WARTAPENANEWS.COM – Seleksi calon pimpinan (Capim) dan calon Dewas KPK telah memasuki tahapan profile assessment. Panitia seleksi (Pansel) akan memilih masing-masing 20 orang Capim dan Dewas KPK untuk melanjutkan ke tahap berikutnya, yakni seleksi wawancara.
Ketua IM57+ Institute–wadah eks pegawai KPK–, Praswad Nugraha, menekankan bahwa tak ada alasan bagi Pansel untuk kembali meloloskan calon yang bermasalah.
Ia mendorong Pansel untuk mencoret nama-nama yang tersandung masalah etik dan integritas, termasuk calon petahana Nurul Ghufron.
“Pesan kami kepada Pansel adalah tidak adanya alasan bagi Pansel meluluskan calon bermasalah. 20 orang haruslah calon-calon yang tidak memiliki catatan hitam terkait integritas,” ujar Praswad kepada wartawan, Jumat (30/8).
“Sebagai contoh, Pimpinan KPK yang memiliki rekam jejak persoalan etik seperti Nurul Ghufron sudah seharusnya tidak lulus,” lanjut dia.

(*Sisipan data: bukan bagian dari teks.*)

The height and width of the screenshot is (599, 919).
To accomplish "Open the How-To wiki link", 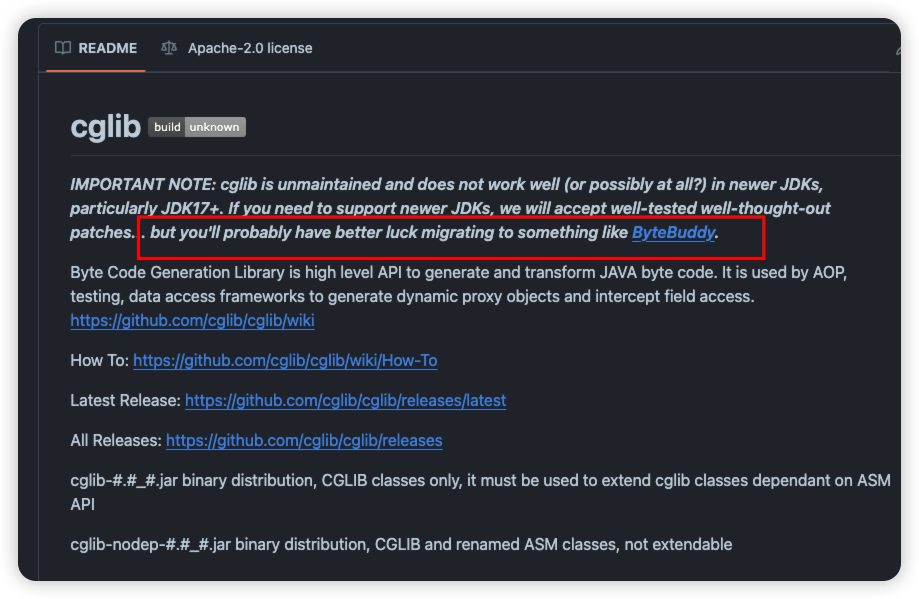I will click(285, 360).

Saat ini, Nurul Ghufron sedang dalam pemeriksaan etik Dewas KPK. Adapun kasus etik Ghufron yang diusut Dewas KPK itu yakni terkait dirinya diduga melanggar etik karena penyalahgunaan wewenangnya untuk membantu mutasi pejabat di Kementerian Pertanian (Kementan).

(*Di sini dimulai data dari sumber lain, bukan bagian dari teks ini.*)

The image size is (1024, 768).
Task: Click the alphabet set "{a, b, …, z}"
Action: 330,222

Akan tetapi, Ghufron berdalih yang dilakukannya bukan intervensi, melainkan meneruskan keluhan saja terkait mutasi anak kerabatnya itu dari Jakarta ke Malang, yang tak kunjung disetujui.
Namun, hal ini dianggap oleh Dewas KPK sebagai bentuk penyalahgunaan pengaruh. Sebab, Ghufron melakukan itu dalam kapasitasnya menjabat sebagai pimpinan KPK.

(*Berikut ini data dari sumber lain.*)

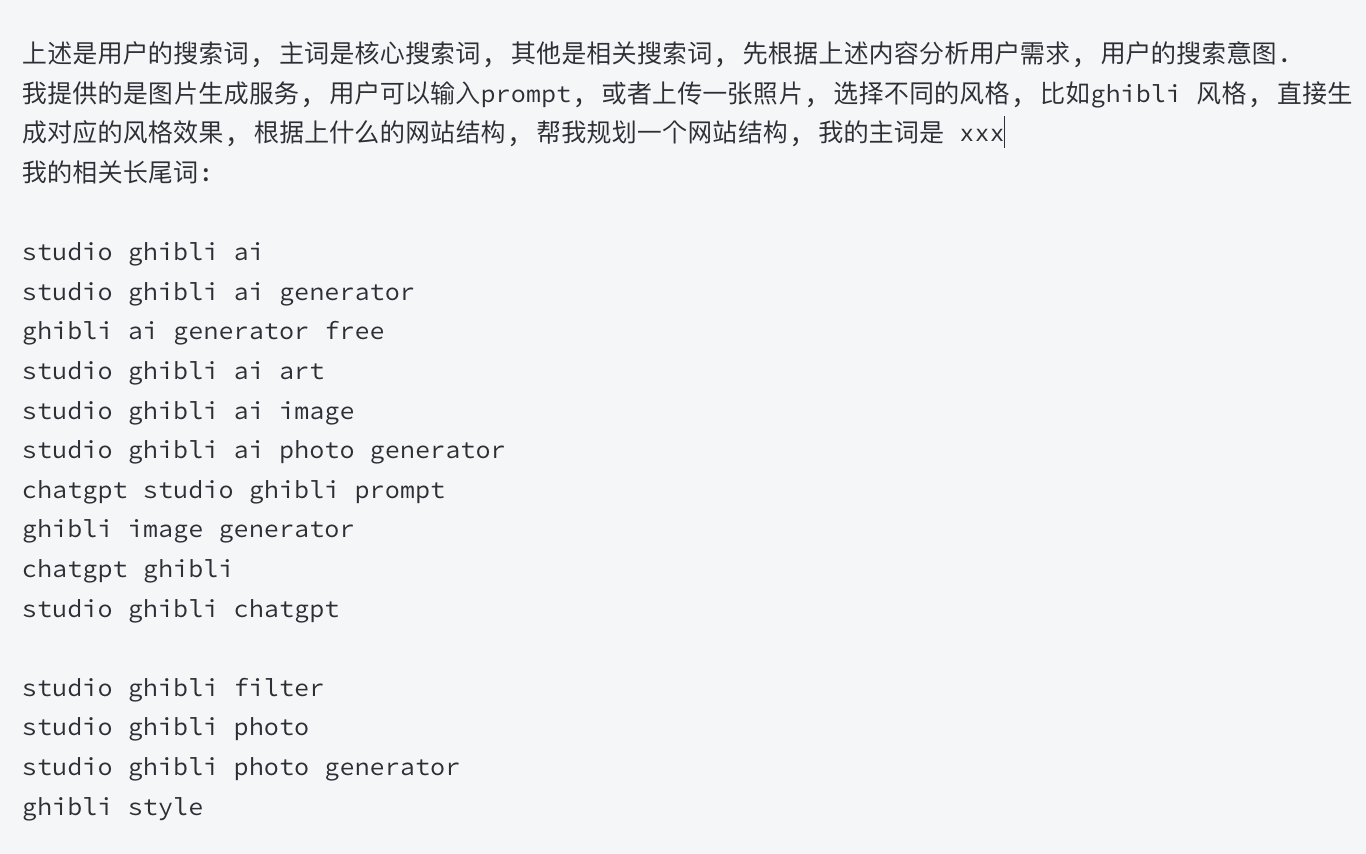Screen dimensions: 1366x854
Task: Click the line reading only "studio ghibli ai"
Action: pyautogui.click(x=142, y=252)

Bahkan, saat itu Ghufron juga melawan dengan menggugat Dewas KPK ke PTUN Jakarta. Alasannya, Dewas KPK mengusut dugaan pelanggaran etik yang sudah kedaluwarsa.
Terkait gugatan itu, PTUN mengeluarkan putusan sela yang membuat proses etik terhadap Ghufron dihentikan sementara. Padahal Dewas KPK hanya tinggal membacakan putusannya saja pada 21 Mei 2024 lalu. Hingga kini, kasusnya masih menggantung.
Praswad melanjutkan, 20 Capim KPK yang akan dipilih untuk ke tahap berikutnya merupakan pembuktian keberanian Pansel dalam mendorong upaya perbaikan kepada KPK.
“20 orang adalah pembuktian apakah Pansel berani untuk memilih pihak yang benar-benar mampu melakukan perbaikan secara radikal pada KPK,” tuturnya.
Oleh karenanya, Praswad meminta Pansel harus tetap mengedepankan independensi dan tak terpengaruh kepentingan politik.
“Pansel harus independen dan tidak terpengaruh oleh keharusan kuota dari instansi penegak hukum lain maupun perwakilan kepentingan politik,” ucap dia.
“Ini pertaruhan Pansel KPK karena pasca ini tidak ada seleksi substansial lagi,” pungkasnya.
Adapun Pansel KPK telah rampung menggelar seleksi Capim dan Dewas KPK untuk tahapan profil asesmen pada 28-29 Agustus 2024 lalu. Hasil tes tersebut akan diumumkan pada 11 September 2024 mendatang.
Wakil Ketua Pansel KPK, Arif Satria, mengungkapkan bahwa nantinya akan ditentukan masing-masing 20 orang Capim dan 20 orang Dewas KPK yang lanjut ke seleksi wawancara.
Wawancara itu juga dilakukan dengan Pansel dan beberapa panelis. Namun Arif belum merinci lebih lanjut soal teknis pelaksanaan tes wawancara ini. Ia hanya menyebut, tes akan digelar sekitar akhir September mendatang.
“Wawancara Panselnya akhir September ya. Nanti akan diinfokan kembali, tapi sekitar itu lah, akhir September,” kata dia di Pusat Pengembangan Kompetensi ASN Kemensetneg, Cilandak, Jakarta Selatan, Kamis (29/8).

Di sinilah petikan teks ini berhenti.